8.6

Blanck Mass: World Eater

Music Reviews
Blanck Mass: World Eater

In a recent interview, Benjamin John Power, one half of the duo Fuck Buttons and a solo artist recording under the name Blanck Mass, described his latest full-length World Eater as “pure unadulterated countryside.”

It’s not the most unusual characterization for an album of electronic music, as that could be easily applied to the more pastoral moments by artists like The Orb and Boards of Canada. For Power’s work, it’s an almost radical statement considering the dense, futuristic soundscapes he cultivated on his self-titled 2011 release and the imposing grind of 2015’s Dumb Flesh.

His commentary about the record is really an attempt to shift the listener’s focus. By emphasizing the fact that World Eater was recorded in Power’s new home in a village outside Edinburgh, Scotland, he’s directing the attention towards those details that evoke his provincial surroundings.

In the case of the field recordings of a waterfall and bird song that slip into view at the start of “Minnesota/Eas Fors/Naked” or the samples of a church choir that are wended through “Rhesus Negative” and “Silent Treatment,” the connections to his rural hometown are laid bare. The rest of the album brings them to life through impressionism.

A sprightly melody cuts through the booming rhythms and scratchy clatter of “The Rat” like an ice cream truck trundling merrily through the streets of a bombed out city. The short staticy opening track “John Doe’s Carnival of Error” and the hazy closing section of the “Minnesota” triptych have the same kind of nostalgic bent of ‘70s era TV programs from the U.K. that have provided the aesthetic for Ghost Box Records. Even the songs that are easily ascribed to Power’s mindset like “Please” with its chopped up vocal samples and undulating flow or the glittering album closer “Hive Mind” feel like they were created with a lighter, more relaxed touch.
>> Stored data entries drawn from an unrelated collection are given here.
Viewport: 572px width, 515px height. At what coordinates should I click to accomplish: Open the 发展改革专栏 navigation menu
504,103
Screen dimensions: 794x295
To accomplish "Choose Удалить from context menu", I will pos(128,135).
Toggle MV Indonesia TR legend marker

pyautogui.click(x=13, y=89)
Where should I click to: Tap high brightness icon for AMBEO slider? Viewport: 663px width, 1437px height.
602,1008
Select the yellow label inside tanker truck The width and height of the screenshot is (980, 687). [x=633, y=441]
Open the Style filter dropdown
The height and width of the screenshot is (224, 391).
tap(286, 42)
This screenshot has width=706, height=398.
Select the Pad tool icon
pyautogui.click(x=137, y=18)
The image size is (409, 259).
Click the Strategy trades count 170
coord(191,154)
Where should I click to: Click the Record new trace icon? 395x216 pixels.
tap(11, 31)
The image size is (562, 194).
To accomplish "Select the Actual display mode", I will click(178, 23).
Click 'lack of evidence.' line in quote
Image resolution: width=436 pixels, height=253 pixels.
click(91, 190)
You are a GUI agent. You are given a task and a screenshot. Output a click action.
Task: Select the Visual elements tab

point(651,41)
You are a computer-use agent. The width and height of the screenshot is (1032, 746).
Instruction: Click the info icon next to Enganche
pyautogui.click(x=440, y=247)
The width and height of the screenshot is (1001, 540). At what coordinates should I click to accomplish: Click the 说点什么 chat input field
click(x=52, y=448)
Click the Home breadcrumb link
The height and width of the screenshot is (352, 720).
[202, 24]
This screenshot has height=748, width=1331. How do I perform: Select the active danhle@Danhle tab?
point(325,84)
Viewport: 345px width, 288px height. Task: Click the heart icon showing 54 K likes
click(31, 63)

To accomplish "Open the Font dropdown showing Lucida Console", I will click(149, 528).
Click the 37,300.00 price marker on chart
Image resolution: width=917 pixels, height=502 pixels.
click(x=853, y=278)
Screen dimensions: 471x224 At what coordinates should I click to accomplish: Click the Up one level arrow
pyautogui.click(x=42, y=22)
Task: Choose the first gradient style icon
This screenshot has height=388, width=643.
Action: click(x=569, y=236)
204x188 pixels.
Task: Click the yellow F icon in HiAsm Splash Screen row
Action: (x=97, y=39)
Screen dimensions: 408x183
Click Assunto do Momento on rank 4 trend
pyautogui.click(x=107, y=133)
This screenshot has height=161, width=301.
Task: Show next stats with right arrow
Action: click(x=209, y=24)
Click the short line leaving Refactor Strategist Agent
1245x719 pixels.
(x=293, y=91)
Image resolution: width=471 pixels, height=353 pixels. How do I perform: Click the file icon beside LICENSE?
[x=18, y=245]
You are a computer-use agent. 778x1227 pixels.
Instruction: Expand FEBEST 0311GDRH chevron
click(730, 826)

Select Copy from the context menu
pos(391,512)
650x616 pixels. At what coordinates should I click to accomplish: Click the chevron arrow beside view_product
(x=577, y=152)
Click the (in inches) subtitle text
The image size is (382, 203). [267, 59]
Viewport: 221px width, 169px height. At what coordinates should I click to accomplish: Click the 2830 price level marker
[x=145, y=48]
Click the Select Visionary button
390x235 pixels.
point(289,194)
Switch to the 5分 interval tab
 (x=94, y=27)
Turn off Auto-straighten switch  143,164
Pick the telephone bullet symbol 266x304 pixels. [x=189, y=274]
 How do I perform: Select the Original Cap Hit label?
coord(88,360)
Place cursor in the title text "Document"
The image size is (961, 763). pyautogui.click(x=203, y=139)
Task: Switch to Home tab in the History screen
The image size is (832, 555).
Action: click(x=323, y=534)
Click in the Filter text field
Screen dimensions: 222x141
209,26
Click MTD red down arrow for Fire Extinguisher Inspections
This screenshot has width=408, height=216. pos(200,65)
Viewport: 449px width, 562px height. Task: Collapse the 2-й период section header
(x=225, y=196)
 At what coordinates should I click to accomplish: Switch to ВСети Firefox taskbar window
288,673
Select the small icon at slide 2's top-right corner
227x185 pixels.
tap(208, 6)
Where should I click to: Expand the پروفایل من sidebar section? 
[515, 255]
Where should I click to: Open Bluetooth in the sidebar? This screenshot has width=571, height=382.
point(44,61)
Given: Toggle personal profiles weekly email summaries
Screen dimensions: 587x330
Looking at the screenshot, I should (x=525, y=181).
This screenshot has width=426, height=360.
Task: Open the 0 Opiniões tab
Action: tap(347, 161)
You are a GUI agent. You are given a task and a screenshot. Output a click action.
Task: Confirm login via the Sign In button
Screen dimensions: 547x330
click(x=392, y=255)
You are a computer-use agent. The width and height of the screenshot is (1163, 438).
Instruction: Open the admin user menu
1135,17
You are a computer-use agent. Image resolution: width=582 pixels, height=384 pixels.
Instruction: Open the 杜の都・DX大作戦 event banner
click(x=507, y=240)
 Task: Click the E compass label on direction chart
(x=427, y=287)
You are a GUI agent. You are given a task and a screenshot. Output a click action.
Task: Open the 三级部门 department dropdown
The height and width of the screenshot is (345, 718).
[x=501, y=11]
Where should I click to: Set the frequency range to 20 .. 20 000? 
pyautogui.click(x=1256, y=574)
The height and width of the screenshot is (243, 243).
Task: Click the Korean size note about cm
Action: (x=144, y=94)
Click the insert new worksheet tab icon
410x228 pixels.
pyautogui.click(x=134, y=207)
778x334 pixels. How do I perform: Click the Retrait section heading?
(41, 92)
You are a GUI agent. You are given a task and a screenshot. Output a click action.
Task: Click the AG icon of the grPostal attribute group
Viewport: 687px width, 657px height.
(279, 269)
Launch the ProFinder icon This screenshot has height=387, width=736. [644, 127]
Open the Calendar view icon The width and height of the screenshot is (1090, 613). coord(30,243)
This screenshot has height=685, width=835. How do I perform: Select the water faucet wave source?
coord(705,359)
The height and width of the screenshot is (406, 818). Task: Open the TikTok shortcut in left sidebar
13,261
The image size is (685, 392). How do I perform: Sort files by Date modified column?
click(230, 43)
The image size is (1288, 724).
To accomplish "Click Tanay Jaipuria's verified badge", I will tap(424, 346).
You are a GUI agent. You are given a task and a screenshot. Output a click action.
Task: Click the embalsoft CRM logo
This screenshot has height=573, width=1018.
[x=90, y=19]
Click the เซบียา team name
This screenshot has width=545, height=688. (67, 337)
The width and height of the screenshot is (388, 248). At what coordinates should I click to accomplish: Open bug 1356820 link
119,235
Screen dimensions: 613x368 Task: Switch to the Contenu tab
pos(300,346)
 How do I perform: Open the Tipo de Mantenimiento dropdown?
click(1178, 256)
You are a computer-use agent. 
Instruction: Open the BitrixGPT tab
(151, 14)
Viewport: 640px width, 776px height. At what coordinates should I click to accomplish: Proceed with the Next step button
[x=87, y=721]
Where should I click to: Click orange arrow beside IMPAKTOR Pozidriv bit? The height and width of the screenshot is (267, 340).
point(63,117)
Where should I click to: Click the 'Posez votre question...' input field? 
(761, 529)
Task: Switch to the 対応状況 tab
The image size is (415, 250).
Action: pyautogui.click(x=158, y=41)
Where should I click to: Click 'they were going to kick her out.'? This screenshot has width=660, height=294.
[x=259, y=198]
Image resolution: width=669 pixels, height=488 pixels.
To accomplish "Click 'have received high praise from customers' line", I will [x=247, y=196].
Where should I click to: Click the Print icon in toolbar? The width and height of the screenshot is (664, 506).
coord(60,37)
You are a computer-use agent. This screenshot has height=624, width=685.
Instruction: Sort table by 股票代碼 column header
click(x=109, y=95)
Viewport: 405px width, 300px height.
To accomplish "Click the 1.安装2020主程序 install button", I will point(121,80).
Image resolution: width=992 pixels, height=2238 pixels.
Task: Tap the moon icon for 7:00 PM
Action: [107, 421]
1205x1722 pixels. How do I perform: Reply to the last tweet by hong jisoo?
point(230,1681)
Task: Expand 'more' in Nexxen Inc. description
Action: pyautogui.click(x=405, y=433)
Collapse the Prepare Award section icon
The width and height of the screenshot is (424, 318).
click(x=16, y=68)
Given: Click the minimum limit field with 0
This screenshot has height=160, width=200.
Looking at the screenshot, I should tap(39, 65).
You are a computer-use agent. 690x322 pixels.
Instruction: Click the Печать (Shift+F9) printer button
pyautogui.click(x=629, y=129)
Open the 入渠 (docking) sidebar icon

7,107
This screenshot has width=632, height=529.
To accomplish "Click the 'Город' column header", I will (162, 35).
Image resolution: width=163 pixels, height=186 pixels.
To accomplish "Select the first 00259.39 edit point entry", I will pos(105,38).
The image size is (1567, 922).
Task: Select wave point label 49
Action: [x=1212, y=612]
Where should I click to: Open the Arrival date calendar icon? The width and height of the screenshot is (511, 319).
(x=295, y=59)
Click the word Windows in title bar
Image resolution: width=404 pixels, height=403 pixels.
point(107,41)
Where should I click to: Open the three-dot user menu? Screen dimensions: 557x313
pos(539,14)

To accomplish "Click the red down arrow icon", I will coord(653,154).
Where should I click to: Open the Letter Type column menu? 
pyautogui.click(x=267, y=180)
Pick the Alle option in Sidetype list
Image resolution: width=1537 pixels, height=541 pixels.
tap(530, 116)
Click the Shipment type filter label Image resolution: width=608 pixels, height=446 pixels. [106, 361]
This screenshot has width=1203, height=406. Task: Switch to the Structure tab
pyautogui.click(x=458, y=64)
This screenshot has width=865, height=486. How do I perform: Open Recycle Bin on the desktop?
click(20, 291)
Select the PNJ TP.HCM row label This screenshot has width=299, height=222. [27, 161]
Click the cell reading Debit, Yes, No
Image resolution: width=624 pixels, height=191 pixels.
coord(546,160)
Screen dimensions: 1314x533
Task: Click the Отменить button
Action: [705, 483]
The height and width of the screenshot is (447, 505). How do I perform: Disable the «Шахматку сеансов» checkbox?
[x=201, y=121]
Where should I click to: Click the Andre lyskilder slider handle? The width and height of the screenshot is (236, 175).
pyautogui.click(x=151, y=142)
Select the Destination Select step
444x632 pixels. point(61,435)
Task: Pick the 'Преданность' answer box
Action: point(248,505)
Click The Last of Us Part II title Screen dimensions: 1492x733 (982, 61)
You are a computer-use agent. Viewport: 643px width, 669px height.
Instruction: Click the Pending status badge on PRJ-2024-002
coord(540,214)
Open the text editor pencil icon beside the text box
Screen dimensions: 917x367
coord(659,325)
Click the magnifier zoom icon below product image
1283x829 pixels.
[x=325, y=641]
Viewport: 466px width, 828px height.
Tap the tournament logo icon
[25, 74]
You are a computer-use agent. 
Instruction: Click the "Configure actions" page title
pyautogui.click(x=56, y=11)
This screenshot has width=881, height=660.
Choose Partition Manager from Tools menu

World Eater doesn’t offer that same level of calm, though. The mixture of gentility and dissonance is somehow more unsettling than if Power was to go full on into harsher, angrier territory. The balance that he maintains throughout is what makes the album work. It never veers too hard in one direction or the other, staying within a similar tingling middle ground where the best horror movies and thrill rides reside.